Brazil abortion legalization backed by Federal Council of Medicine
The Brazilian body that regulates medical practice has for the first time backed the legalization of abortion on request as the Senate debates reform of abortion laws.
The Federal Council of Medicine called for the legalization of terminations during the first 12 weeks of pregnancy.
Currently, it is allowed only in cases of rape, abnormal brain development or when the mother’s life is at risk.
But wider availability of abortion is opposed by the Roman Catholic Church.
Nearly 250,000 women a year seek treatment in hospitals after undergoing unsafe procedures, the doctors’ council said.
“It’s important to highlight that it’s not been decided that the (27 regional) Councils of Medicine are favorable to abortion, instead it’s the autonomy of women and doctors,” the president of the FCM, Roberto Luiz D’Avila, wrote on the statement.

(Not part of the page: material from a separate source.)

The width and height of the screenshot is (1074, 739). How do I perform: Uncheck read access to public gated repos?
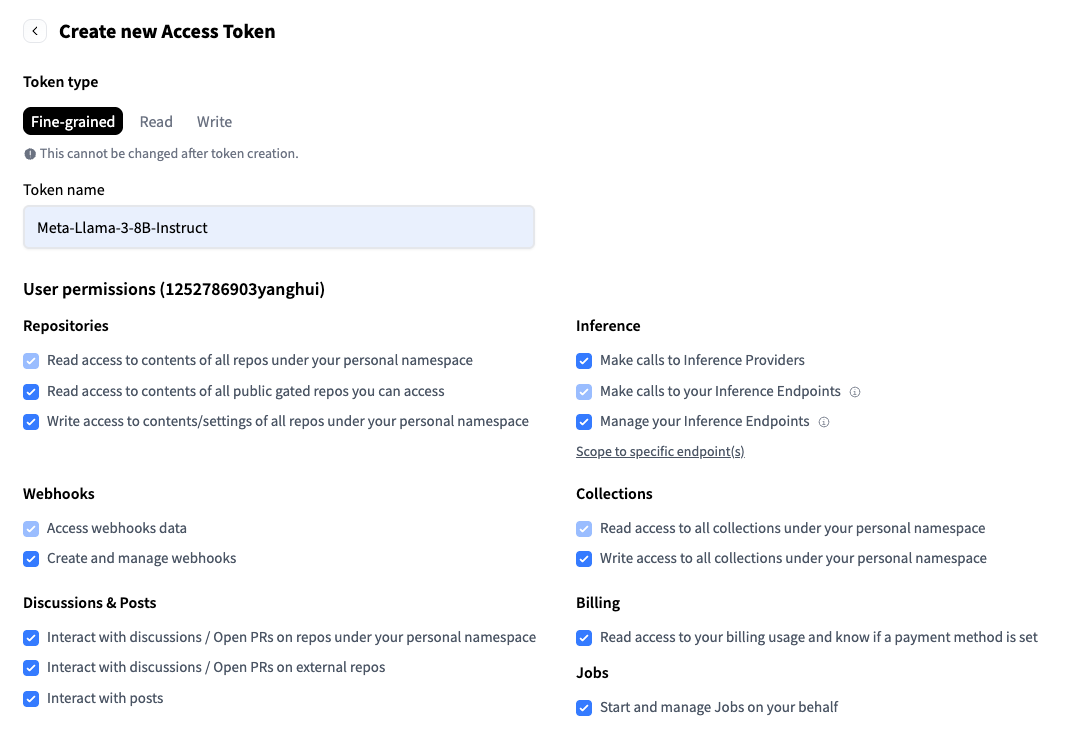[x=31, y=392]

Brazilian senators are currently looking into a proposal put together by lawyers and specialists to change the existing criminal code.
The amendment would add other cases in which terminations would not be considered a crime:
- On request up to 12 weeks into the pregnancy
- In cases of foetal anomalies that would make life impossible after birth
- When the pregnancy is the result of insemination or in-vitro fertilization without consent.
The reforms, however, are meeting strong opposition in the country, especially from the Roman Catholic Church.
“What we consider serious in this context is the <<educational>>, or rather, the <<diseducational>> power that an important body such as the Federal Council of Medicine has – the power to create mentalities,” Bishop Joao Carlos Petrini, from the powerful National Conference of Bishops, told newspaper Folha de Sao Paulo.
The doctors’ council endorsement only strengthens a “mentality that favors violence and death”, he added.
The Brazilian senators recently postponed a deadline to present their findings on the controversial reform.
Abortions are illegal in most cases in the majority of Latin American countries, with the exception of Uruguay, Cuba, Puerto Rico, Guyana and French Guyana.